L.A. Police Commission discusses guidelines for SWAT officers firing from helicopters before meeting ends in rancor

LOS ANGELES, CALIFORNIA, APRIL 18, 2017: LA Police Commission President Mathew Johnson asks question
Los Angeles Police Commission President Matthew Johnson confronted several activists who were interrupting other speakers at Tuesday’s meeting.
(Mark Boster / Los Angeles Times)

Weeks after Los Angeles police opened fire from a helicopter to end a five-hour standoff with an armed suspect in Sunland, police leaders discussed the guidelines for using such force during a contentious meeting of the city’s Police Commission on Tuesday.

Los Angeles Police Department Asst. Chief Beatrice Girmala told commissioners that a situation must meet a number of highly specific conditions before the department will consider opening fire from the air.

The department had weighed using the tactic only four times since 2012, Girmala said. But the May 8 shooting marked the first time an LAPD officer used it.

Girmala said current policy calls for police to open fire from a helicopter if a suspect in a violent crime poses an “extreme officer safety concern” and is on terrain that gives them a significant advantage, creating a situation in which “normal tactics would be ineffective.”


In the Sunland shooting, officers on the ground and in the air fired on the suspect, who had broken into a home, Police Chief Charlie Beck has previously said. It appears the suspect was fatally struck by gunfire from the air, Beck has said.

The decision to open fire airborne is made at high levels, Girmala said. In the May 8 case, Beck said an assistant chief discussed the matter with him before taking action. On Tuesday, Girmala said the “incident commander” at the scene of such a situation can also wave off the intervention of officers in the air.
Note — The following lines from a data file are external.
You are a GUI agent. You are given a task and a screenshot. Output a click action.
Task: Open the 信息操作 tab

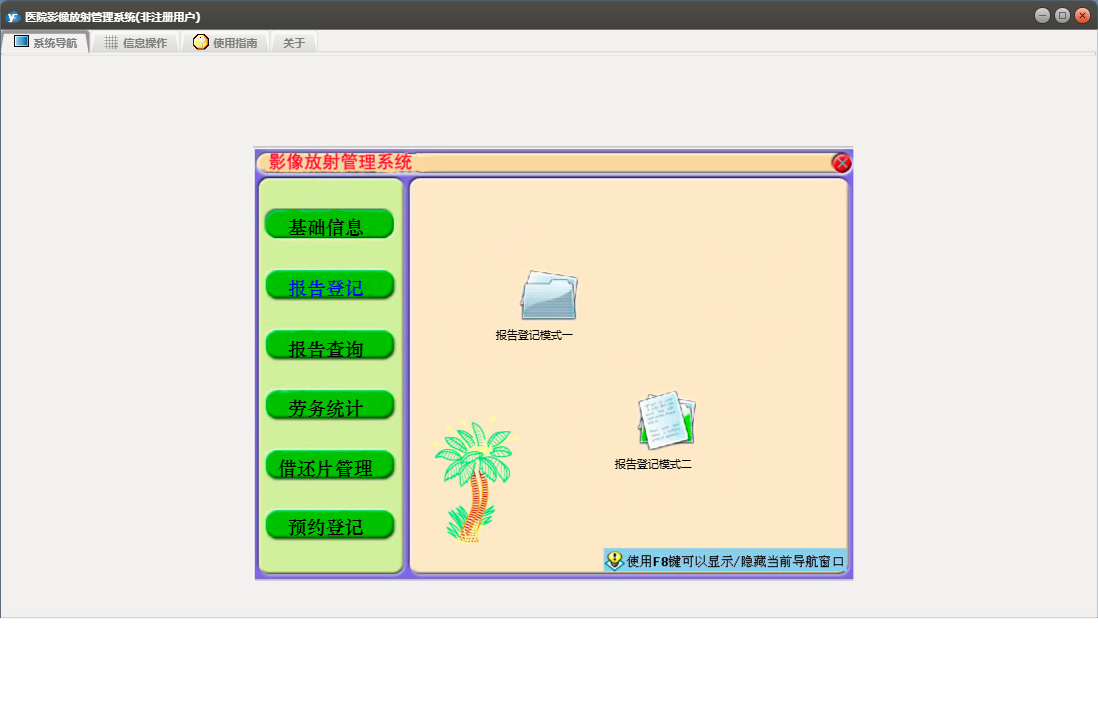click(x=136, y=43)
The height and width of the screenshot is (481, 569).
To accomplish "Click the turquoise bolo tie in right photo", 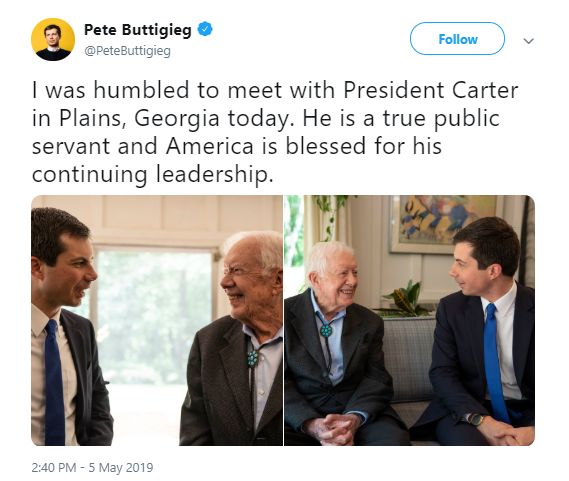I will coord(326,330).
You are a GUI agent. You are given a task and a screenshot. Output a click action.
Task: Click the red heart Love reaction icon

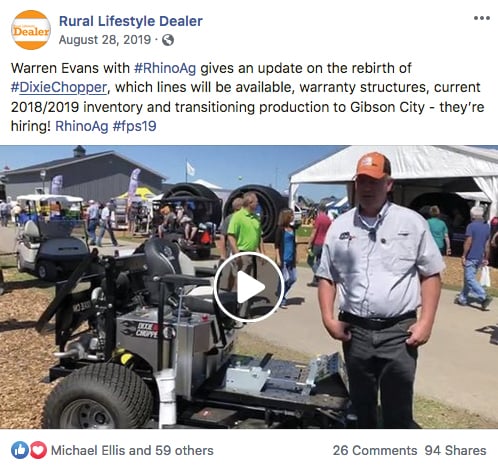coord(38,450)
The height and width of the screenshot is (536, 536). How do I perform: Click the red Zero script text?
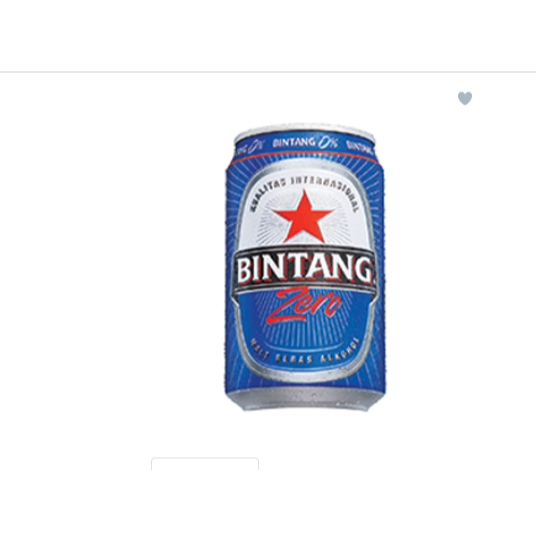[303, 305]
Girmala’s comments were met with some criticism from attendees at the hearing, some of whom argued that use of force from helicopters could serve as a pretext to the increased use of helicopters for surveillance, or the deployment of drones by Los Angeles police.

The department doesn’t use drones. Seattle Police gifted the LAPD with two drones years ago, but they have never been launched and remain in storage, officials have said.


The meeting came to an abrupt end during Beck’s public comments. Matthew Johnson, the commission’s president, had been sparring with several activists who had been interrupting other speakers. His frustration boiled over when a woman seemed to rejoice after Beck said an officer had been seriously injured in a motorcycle crash early Tuesday morning.

Johnson said the meeting would not continue until the woman left, but she refused to depart. Police declared the meeting an “unlawful assembly,” and threatened the dozen or so activists in the room with arrest. The group eventually dispersed, and no arrests were made.